STUDY QUESTIONS
1. Could you copy the passage on recognition memory modeling word for word, starting with "In what follows" and going on through "and real datasets."?
2. Can you continue the passage on recognition memory modeling from where it stops?

In summary, we presented a GCM that accounts for varying item difficulty and is able to model trial-by-trial recognition memory performance better than the well-known 2HT model. Moreover, we were able to establish face validity by replicating earlier findings on recognition memory using the 2HT model. In addition, we showed that the results can be replicated using a single, latent-regression extension of the model, and briefly discussed the potential of such an approach. We then demonstrated that the GCMR can be readily applied in CAT, leading to refined measurement estimates and increased test efficiency. Lastly, we pointed out its great potential in the domain of clinical and mobile memory assessment.

Methods

In what follows we briefly review the technicalities of the behavioral models from which we derive the GCMR and close this section with a presentation of our validation strategy using synthetic and real datasets.

EXTRACTED DATA
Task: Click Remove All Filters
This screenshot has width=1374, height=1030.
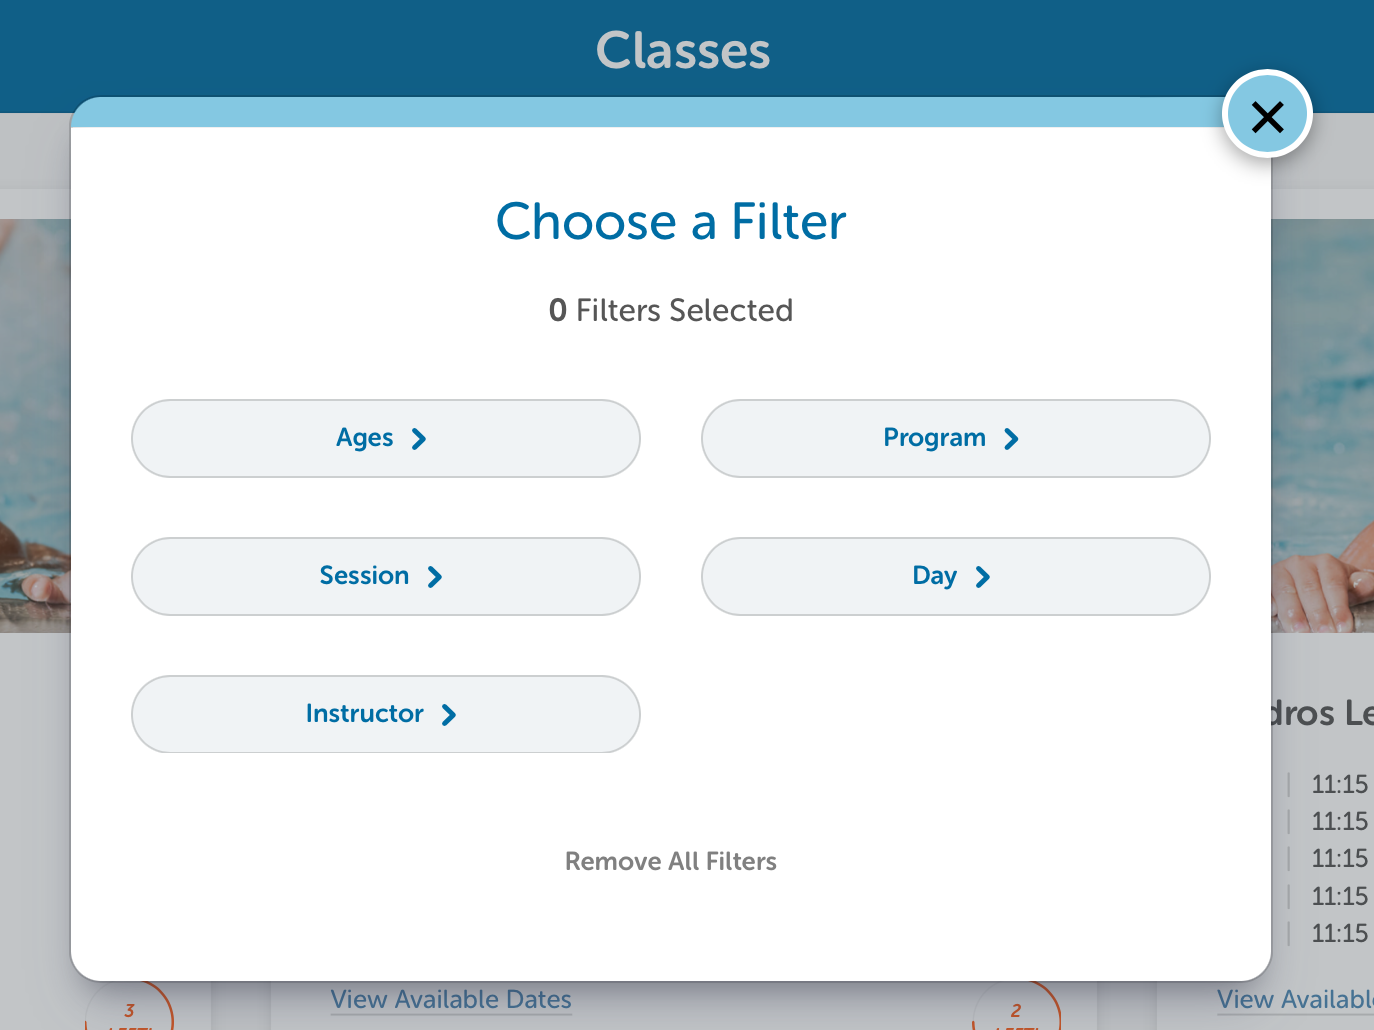Action: tap(671, 861)
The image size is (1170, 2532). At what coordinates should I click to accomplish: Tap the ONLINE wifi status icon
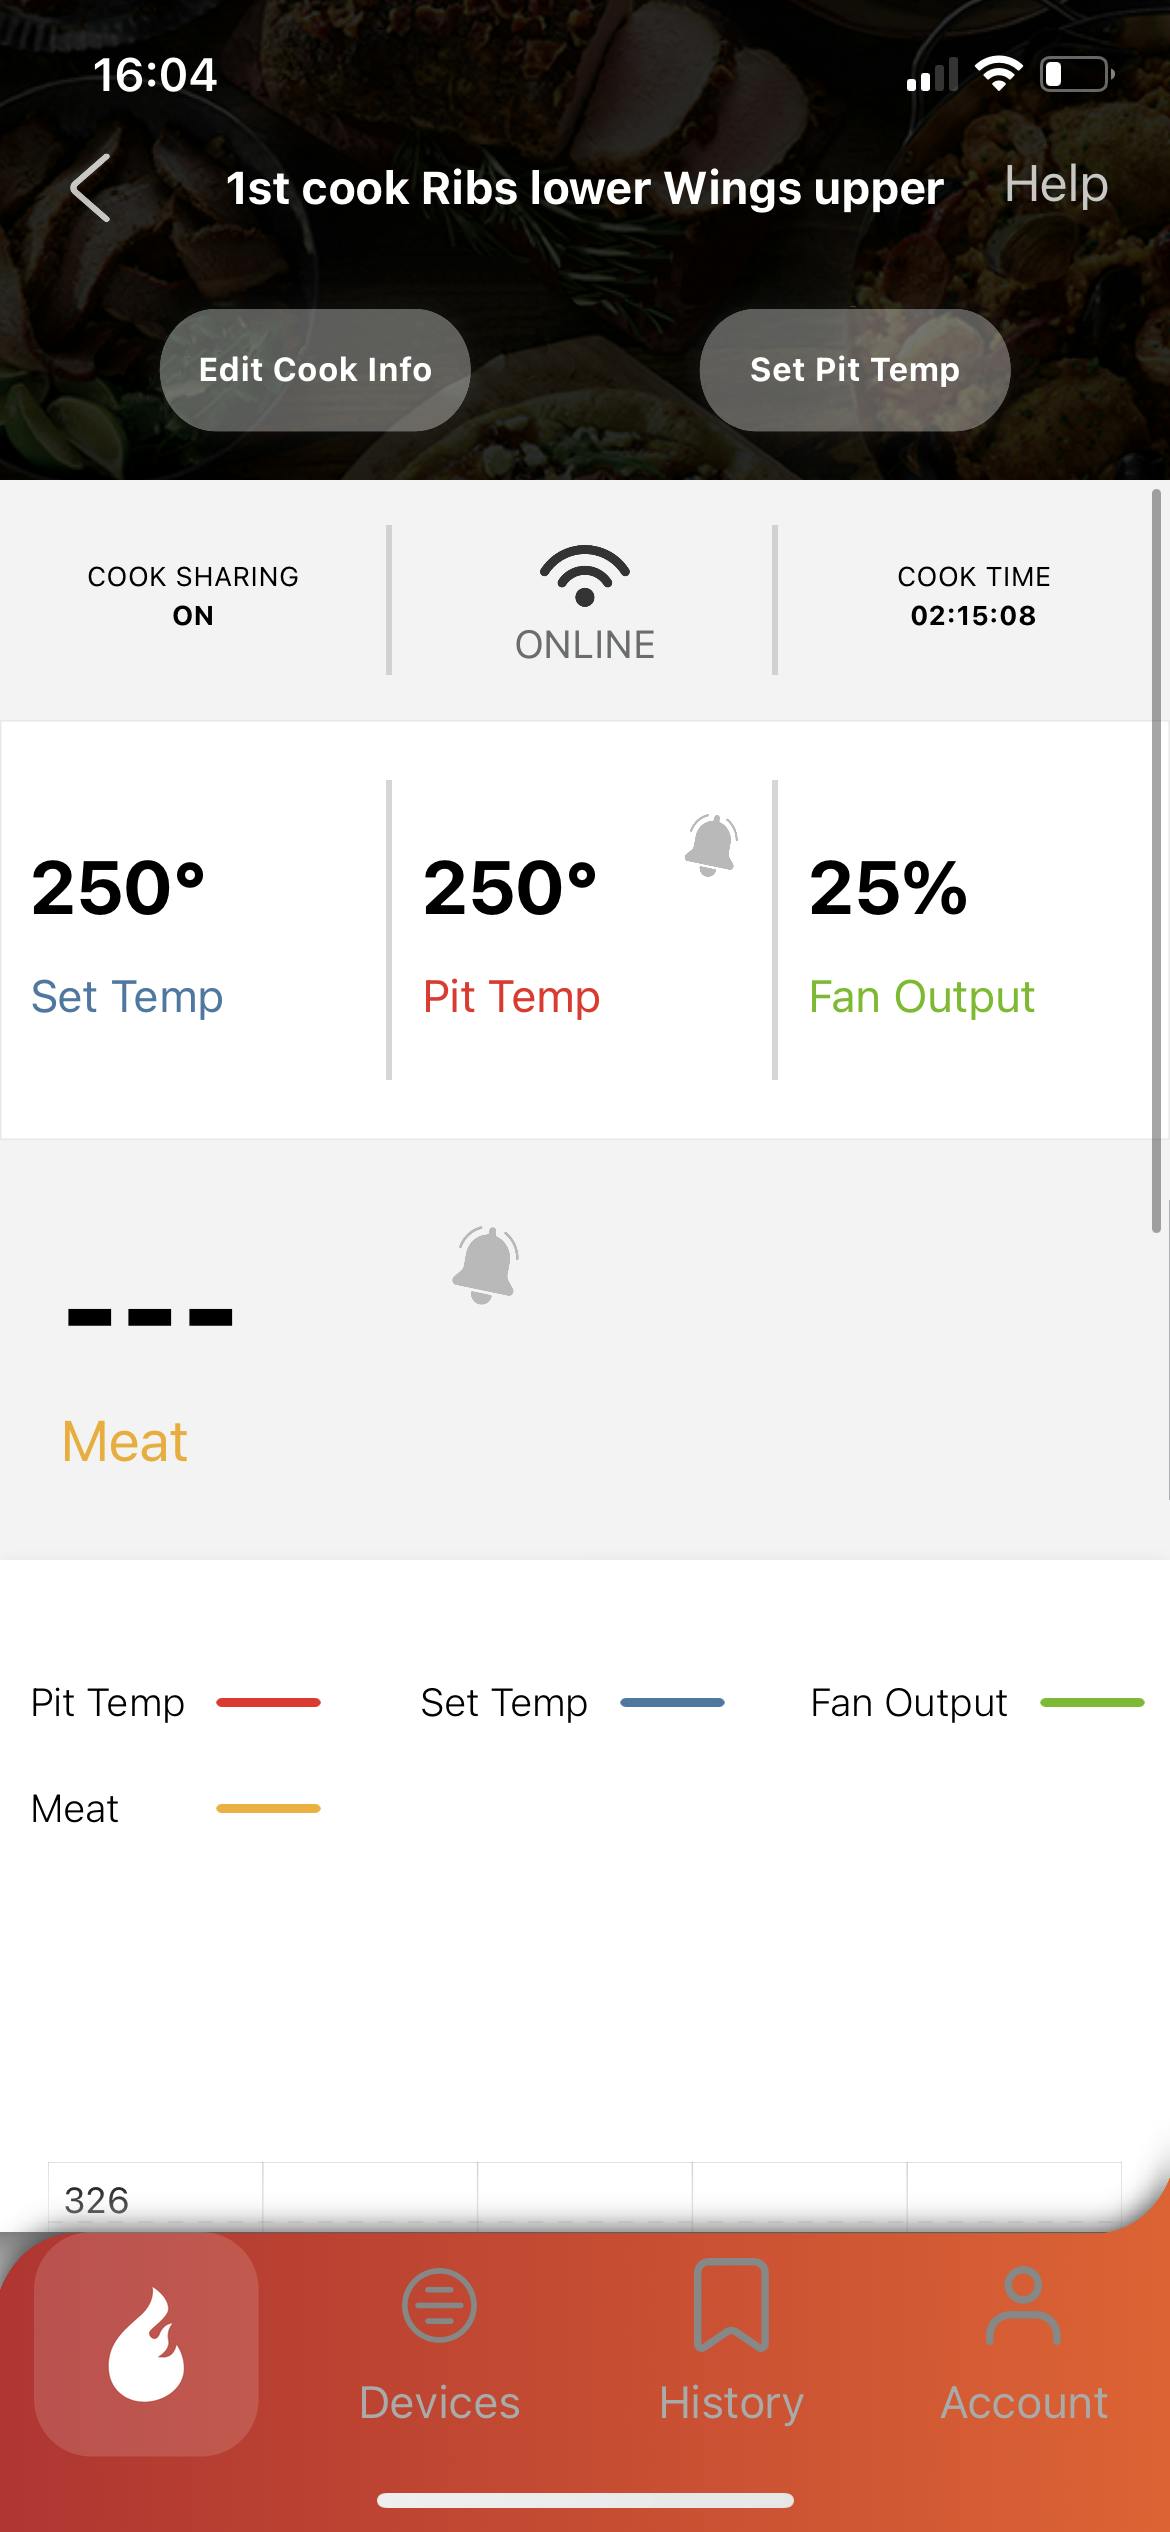[x=585, y=576]
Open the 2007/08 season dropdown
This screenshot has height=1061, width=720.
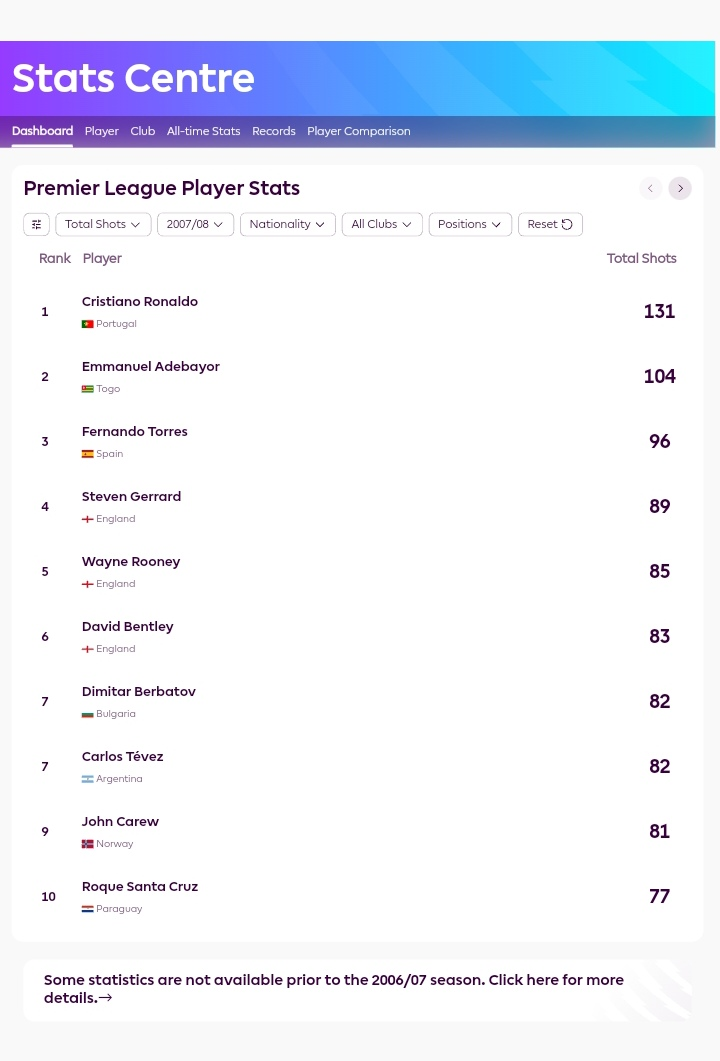(196, 224)
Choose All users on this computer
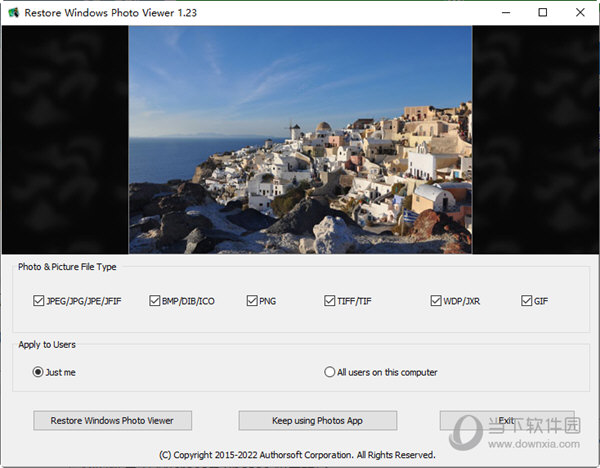 click(x=330, y=372)
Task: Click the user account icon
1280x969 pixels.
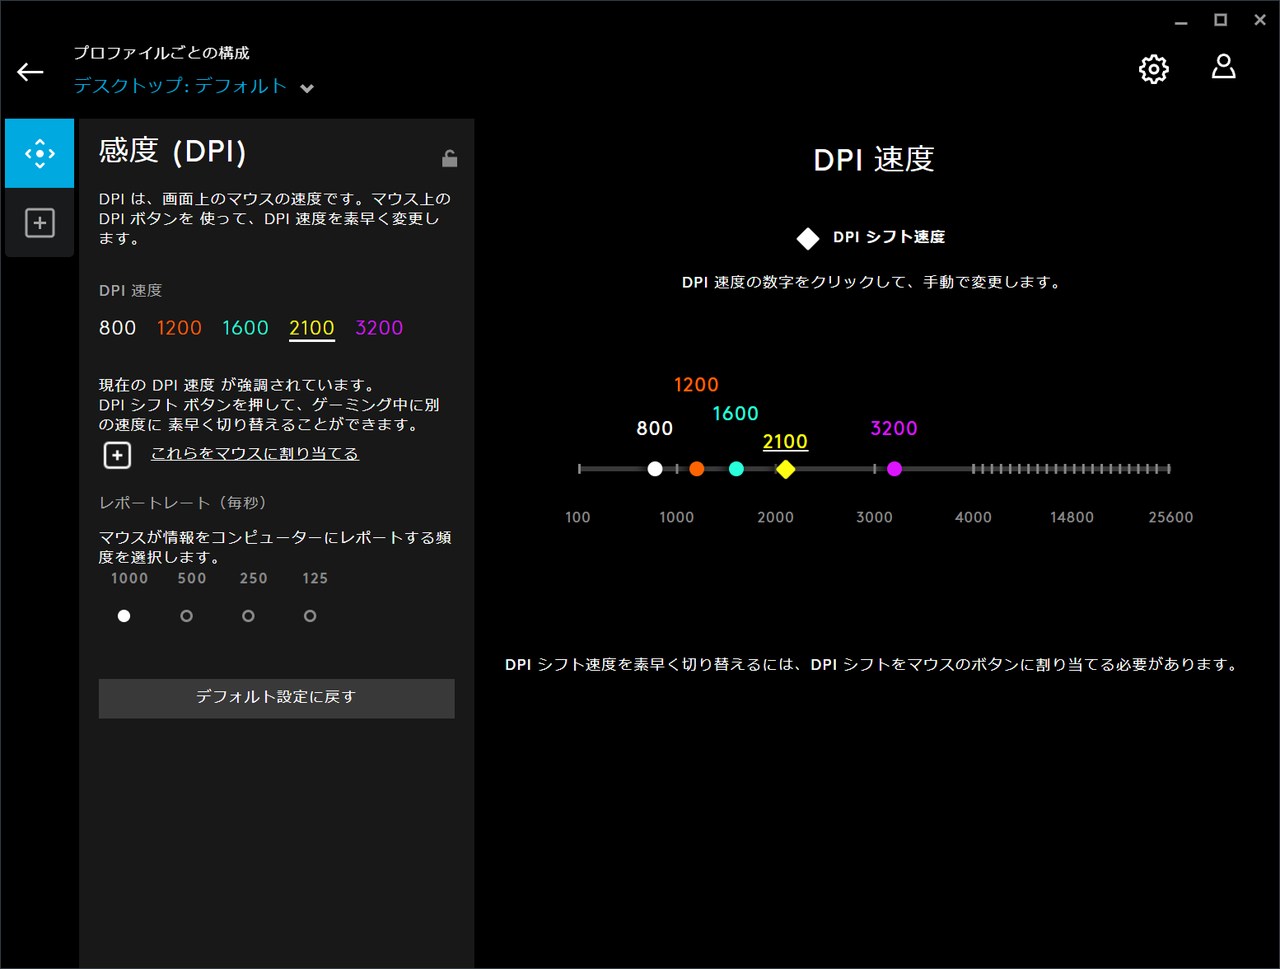Action: tap(1223, 67)
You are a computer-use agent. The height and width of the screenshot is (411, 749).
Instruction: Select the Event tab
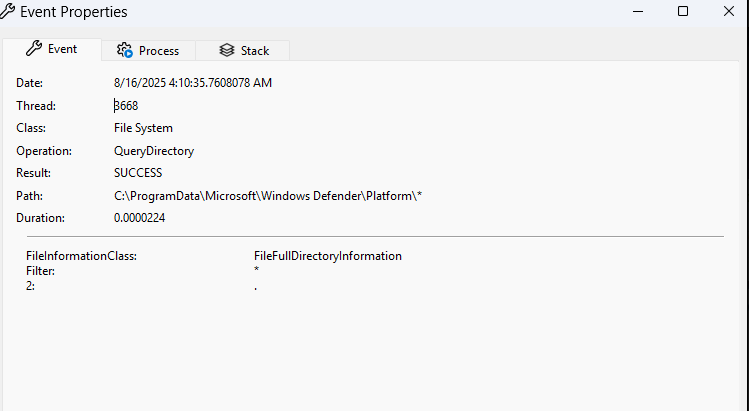[x=53, y=49]
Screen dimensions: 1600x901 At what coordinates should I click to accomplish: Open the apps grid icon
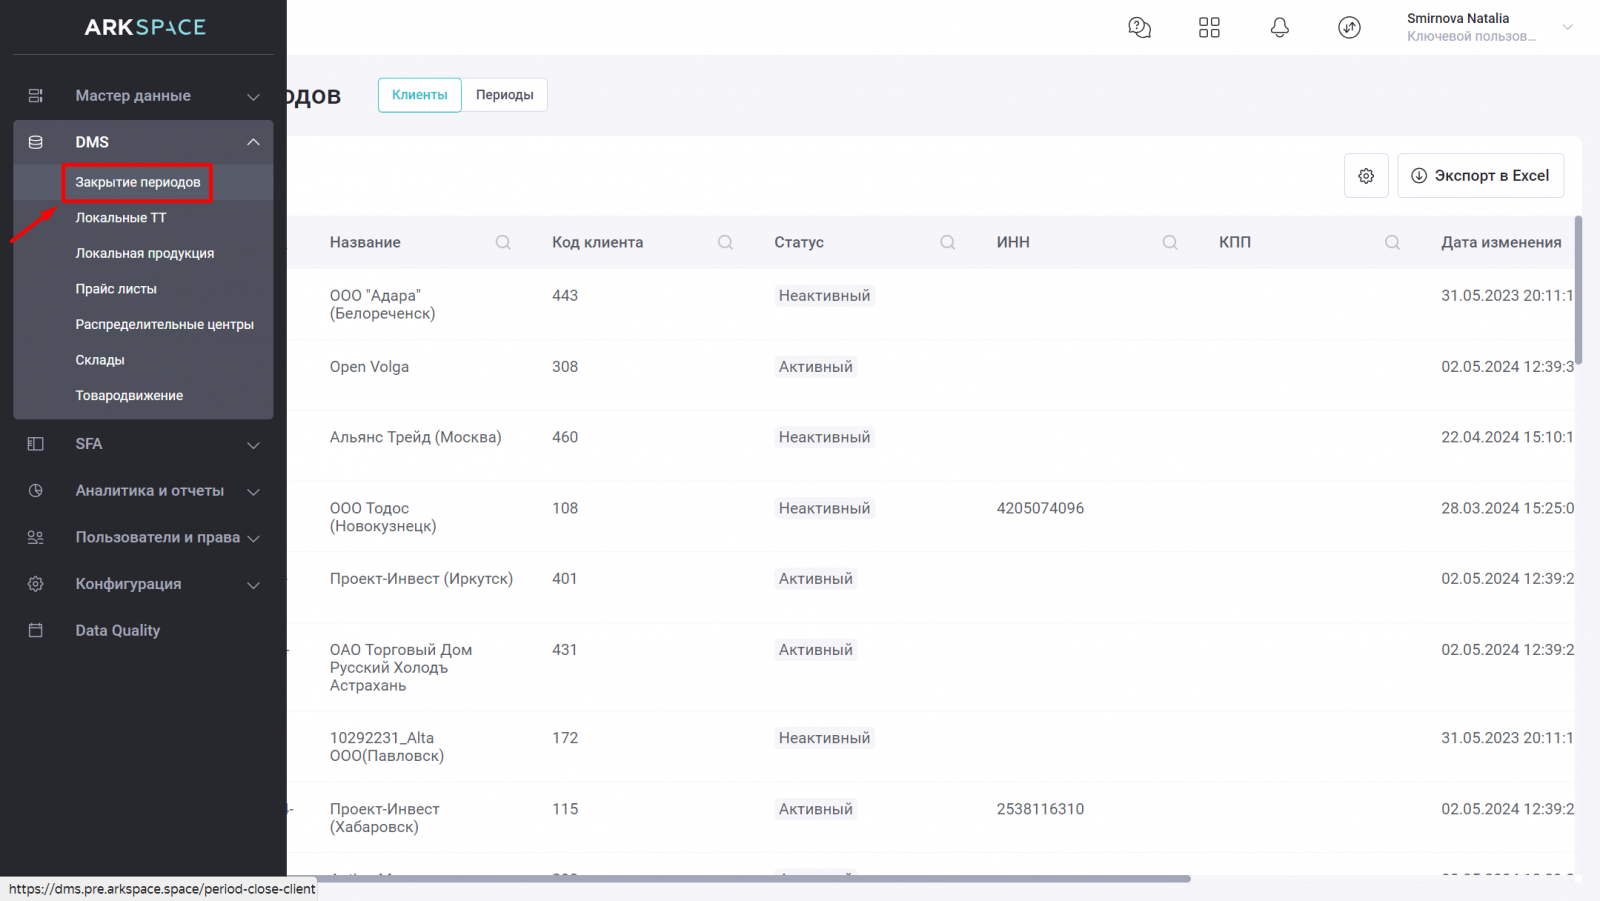pyautogui.click(x=1209, y=28)
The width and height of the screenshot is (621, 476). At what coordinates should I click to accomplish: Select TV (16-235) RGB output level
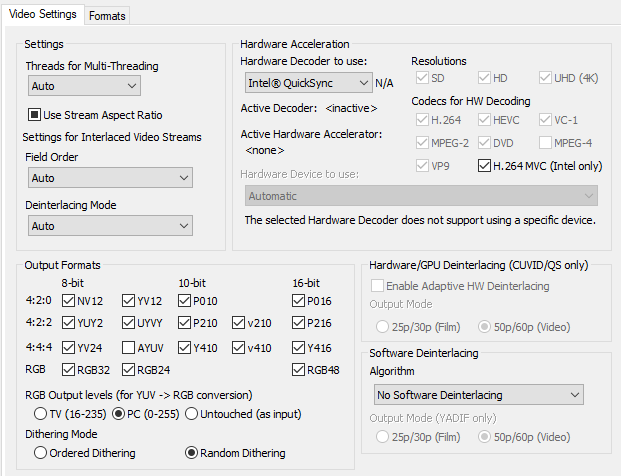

SET OF ANSWERS
1.
In what follows we briefly review the technicalities of the behavioral models from which we derive the GCMR and close this section with a presentation of our validation strategy using synthetic and real datasets.

2.
Behavioral models

We begin by describing the 2HT and the Rasch model more formally. The GCMR is then introduced, which integrates the two models and posits that the memory process is a function of both person ability and item difficulty, while also accounting for response biases.

2HT model

In the context of recognition memory experiments, participants typically observe a series of (visual or auditory) stimuli. After each stimulus (or experimental trial), they are asked to indicate whether it was old or new. We further denote the participant’s response of a trial using random variable U taking value “old” or “new”. We further use variable t to indicate trial types taking on the values \({t} = target\) and \({t} = foil\). Then the 2HT (or “corrected-hits”) model specifies “hit” (correct recognition) and “false alarm” (false recognition) in terms of event probabilities as follows:

$$\begin{aligned}&P( hit ) = P( U = old | t = target ) = Pr + (1 - Pr)\gamma \end{aligned}$$
(1)
$$\begin{aligned}&P( \text{ false } \text{ alarm } ) = P( U = old | t = foil ) = (1 - Pr)\gamma , \end{aligned}$$
(2)

where Pr represents the discrimination parameter, and refers to the probability of “knowing” the correct answer, given that a target or foil was presented.

The guessing parameter \(\gamma \) denotes the probability of responding “old” when the correct answer is unknown, reflecting a guessing tendency or response bias.

We can easily see that Pr is the difference of the hit rate and false alarm rate.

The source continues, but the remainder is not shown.